(Stored items from a collection)
__________
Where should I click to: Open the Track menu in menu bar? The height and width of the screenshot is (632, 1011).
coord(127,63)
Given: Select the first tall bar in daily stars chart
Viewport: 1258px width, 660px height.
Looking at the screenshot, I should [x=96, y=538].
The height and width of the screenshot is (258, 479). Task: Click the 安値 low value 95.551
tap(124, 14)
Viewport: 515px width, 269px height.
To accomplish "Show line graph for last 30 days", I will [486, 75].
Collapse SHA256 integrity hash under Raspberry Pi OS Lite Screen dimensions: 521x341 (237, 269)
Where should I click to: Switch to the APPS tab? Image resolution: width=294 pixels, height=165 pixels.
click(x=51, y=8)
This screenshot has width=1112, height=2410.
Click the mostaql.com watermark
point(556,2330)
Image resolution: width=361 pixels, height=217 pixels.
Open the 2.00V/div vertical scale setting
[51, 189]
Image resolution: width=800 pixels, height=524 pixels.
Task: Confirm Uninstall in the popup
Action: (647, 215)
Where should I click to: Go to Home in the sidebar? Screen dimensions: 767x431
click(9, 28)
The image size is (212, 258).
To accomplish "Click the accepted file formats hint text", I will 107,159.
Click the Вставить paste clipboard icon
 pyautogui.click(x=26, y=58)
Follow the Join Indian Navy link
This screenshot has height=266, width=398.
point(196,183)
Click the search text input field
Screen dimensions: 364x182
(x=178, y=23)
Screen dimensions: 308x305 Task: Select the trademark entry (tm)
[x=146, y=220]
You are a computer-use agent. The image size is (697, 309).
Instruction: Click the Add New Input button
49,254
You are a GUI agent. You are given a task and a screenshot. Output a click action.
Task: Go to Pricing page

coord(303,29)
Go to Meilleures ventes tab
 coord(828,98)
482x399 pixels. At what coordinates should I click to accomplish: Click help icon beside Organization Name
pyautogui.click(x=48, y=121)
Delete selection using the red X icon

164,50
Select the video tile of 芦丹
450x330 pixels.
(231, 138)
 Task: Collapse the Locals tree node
__________
ACTION ITEM ->
An exact reproduction of all the entries above is required.

ANSWER BOX ->
Where should I click to: Open the Track menu in menu bar? The height and width of the screenshot is (632, 1011).
coord(127,63)
Given: Select the first tall bar in daily stars chart
Viewport: 1258px width, 660px height.
Looking at the screenshot, I should [x=96, y=538].
The height and width of the screenshot is (258, 479). Task: Click the 安値 low value 95.551
tap(124, 14)
Viewport: 515px width, 269px height.
To accomplish "Show line graph for last 30 days", I will [486, 75].
Collapse SHA256 integrity hash under Raspberry Pi OS Lite Screen dimensions: 521x341 (237, 269)
Where should I click to: Switch to the APPS tab? Image resolution: width=294 pixels, height=165 pixels.
click(x=51, y=8)
This screenshot has width=1112, height=2410.
Click the mostaql.com watermark
point(556,2330)
Image resolution: width=361 pixels, height=217 pixels.
Open the 2.00V/div vertical scale setting
[51, 189]
Image resolution: width=800 pixels, height=524 pixels.
Task: Confirm Uninstall in the popup
Action: (647, 215)
Where should I click to: Go to Home in the sidebar? Screen dimensions: 767x431
click(9, 28)
The image size is (212, 258).
To accomplish "Click the accepted file formats hint text", I will 107,159.
Click the Вставить paste clipboard icon
 pyautogui.click(x=26, y=58)
Follow the Join Indian Navy link
This screenshot has height=266, width=398.
point(196,183)
Click the search text input field
Screen dimensions: 364x182
(x=178, y=23)
Screen dimensions: 308x305 Task: Select the trademark entry (tm)
[x=146, y=220]
You are a computer-use agent. The image size is (697, 309).
Instruction: Click the Add New Input button
49,254
You are a GUI agent. You are given a task and a screenshot. Output a click action.
Task: Go to Pricing page

coord(303,29)
Go to Meilleures ventes tab
 coord(828,98)
482x399 pixels. At what coordinates should I click to accomplish: Click help icon beside Organization Name
pyautogui.click(x=48, y=121)
Delete selection using the red X icon

164,50
Select the video tile of 芦丹
450x330 pixels.
(231, 138)
 Task: Collapse the Locals tree node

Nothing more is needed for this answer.